Nearly 44% of the migratory species accorded protection under the Bonn Convention are declining in numbers, revealed the ‘State of the World’s Migratory Species’ report launched at the opening of CMS COP14 in Samarkand, Uzbekistan on Monday. This is the first such comprehensive global assessment of migratory species.

The report was compiled in response to a decision taken at CMS COP13 in 2020, which was hosted by India in Gandhinagar.

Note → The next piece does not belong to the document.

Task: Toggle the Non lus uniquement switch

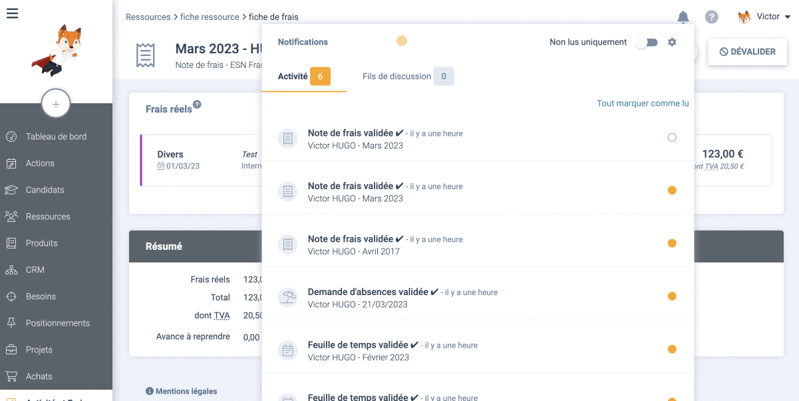Action: [x=646, y=43]
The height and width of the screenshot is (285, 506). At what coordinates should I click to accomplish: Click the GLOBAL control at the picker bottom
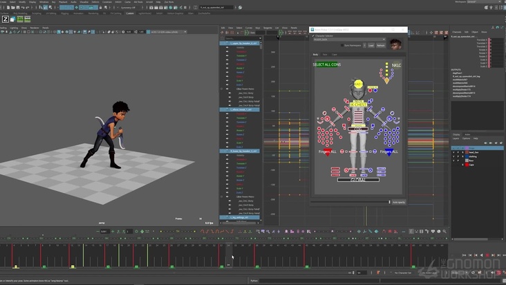coord(357,181)
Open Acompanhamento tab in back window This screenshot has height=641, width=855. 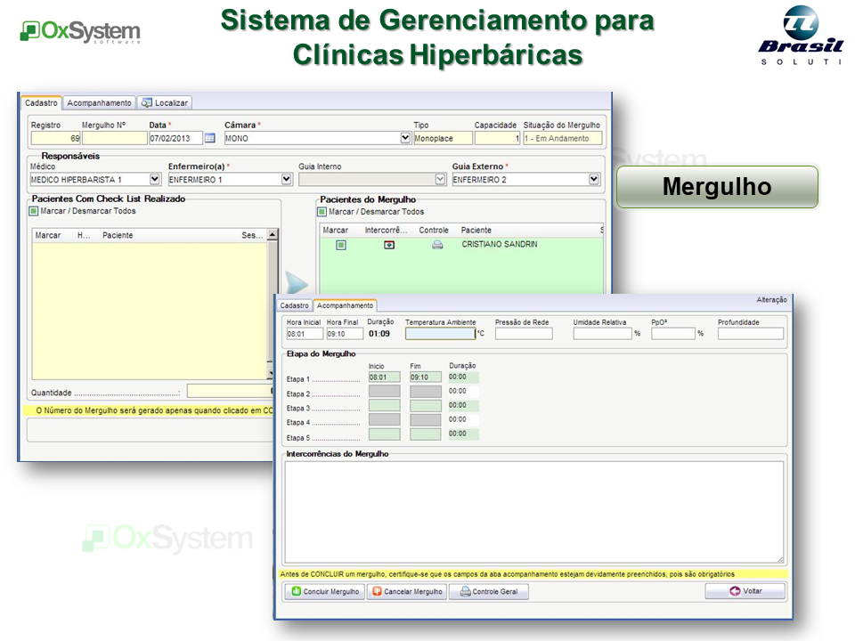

The Zoological Survey of India (ZSI) had then put the number of migratory species of India under CMS to be 457. The conference had ended with the addition of 10 migratory species, including the Asian Elephant, Jaguar and the critically-endangered Great Indian Bustard with less than 200 left worldwide, to the global wildlife agreement.

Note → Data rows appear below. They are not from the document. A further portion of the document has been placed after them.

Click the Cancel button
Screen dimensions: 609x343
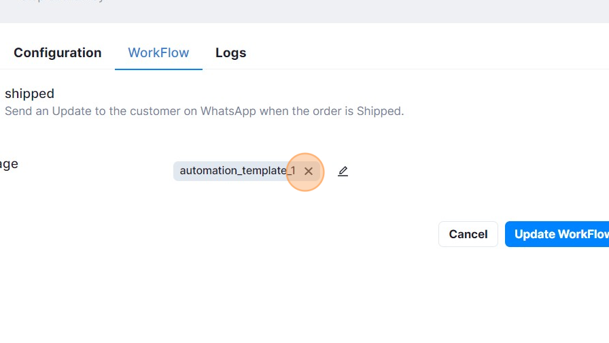[x=468, y=234]
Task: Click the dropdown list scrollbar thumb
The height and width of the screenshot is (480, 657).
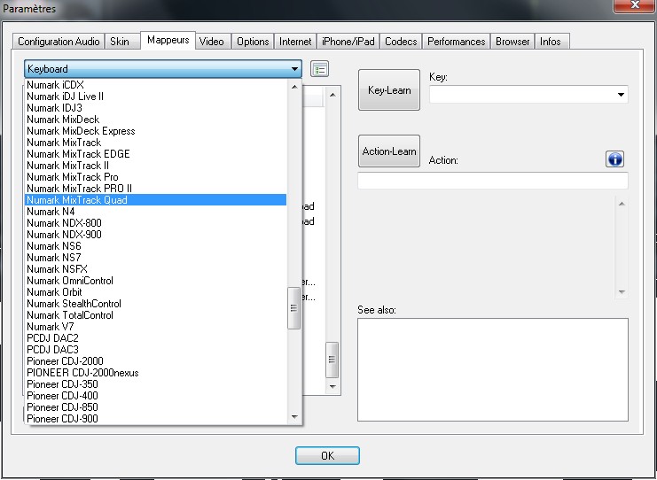Action: pyautogui.click(x=294, y=309)
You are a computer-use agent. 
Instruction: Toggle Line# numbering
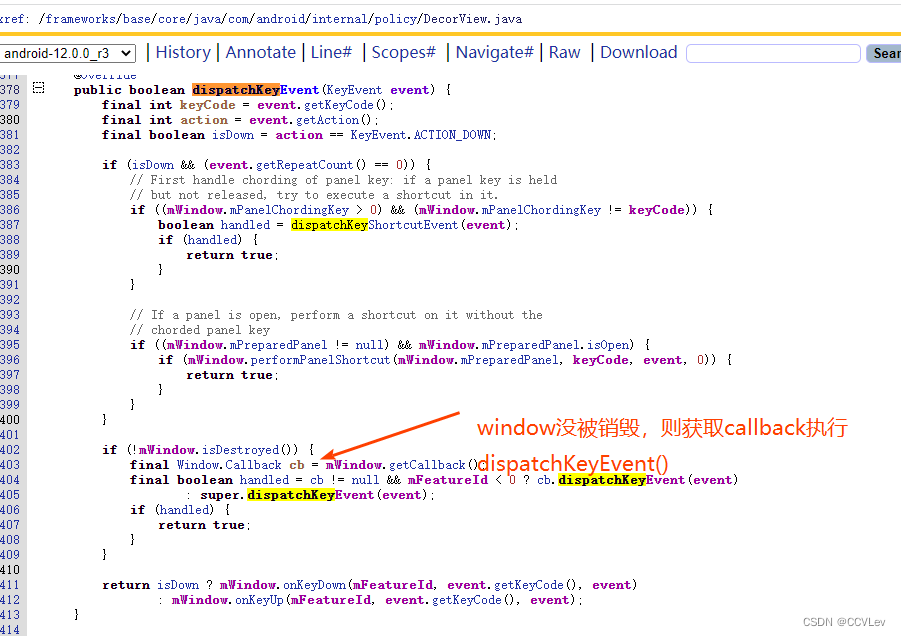pos(331,52)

The landmark United Nations (UN) report prepared by the Convention on the Conservation of Migratory Species of Wild Animals (CMS) focusses on nearly 1,189 animal species that are listed under CMS, which include some iconic species such as sea turtles, whales and sharks, elephants, wild cats, raptors, water birds and songbirds, which travel thousands of miles across the globe every year to feed and breed.

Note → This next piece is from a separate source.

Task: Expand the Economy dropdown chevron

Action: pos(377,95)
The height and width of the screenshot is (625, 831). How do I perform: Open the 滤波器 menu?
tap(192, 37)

According to the report, more than one in five (22%) CMS-listed species are threatened with extinction. In fact, 70 CMS-listed migratory species, including the steppe eagle, Egyptian vulture and wild camel, have become more endangered over the past 30 years. Most worryingly, nearly all CMS-listed species of fish, including migratory sharks, rays and sturgeons, are facing a high risk of extinction, with their populations declining by 90% since the 1970s.

“The report, for the first time, sets out compelling evidence of the perils facing these awe-inspiring animals. It finds that migratory species are being hit hard, particularly by overexploitation and habitat loss, degradation and fragmentation,” said Inger Andersen UN Under-Secretary-General & Executive Director, UN Environment Programme.

The report also investigated how many migratory species are at risk, but not covered by the Convention, and found that 399 migratory species, mainly birds and fish, including many albatrosses and perching birds, ground sharks and stingrays, are categorised as threatened or near-threatened, but are not yet CMS-listed. However, some 14 species such as the blue and humpback whales, which were heavily hunted for oil and baleen, white-tailed sea eagle and black-faced spoonbill showed positive population trends.


According to experts, over-exploitation and human activities have largely deteriorated the status of migratory species. Drastic habitat loss, degradation and fragmentation across countries are increasingly disrupting the ability of migratory species to move freely along their routes. The rising global temperatures are also shrinking habitats available to many migratory species. The changing temperatures can cause migratory species to arrive too early, too late or not at all, said experts.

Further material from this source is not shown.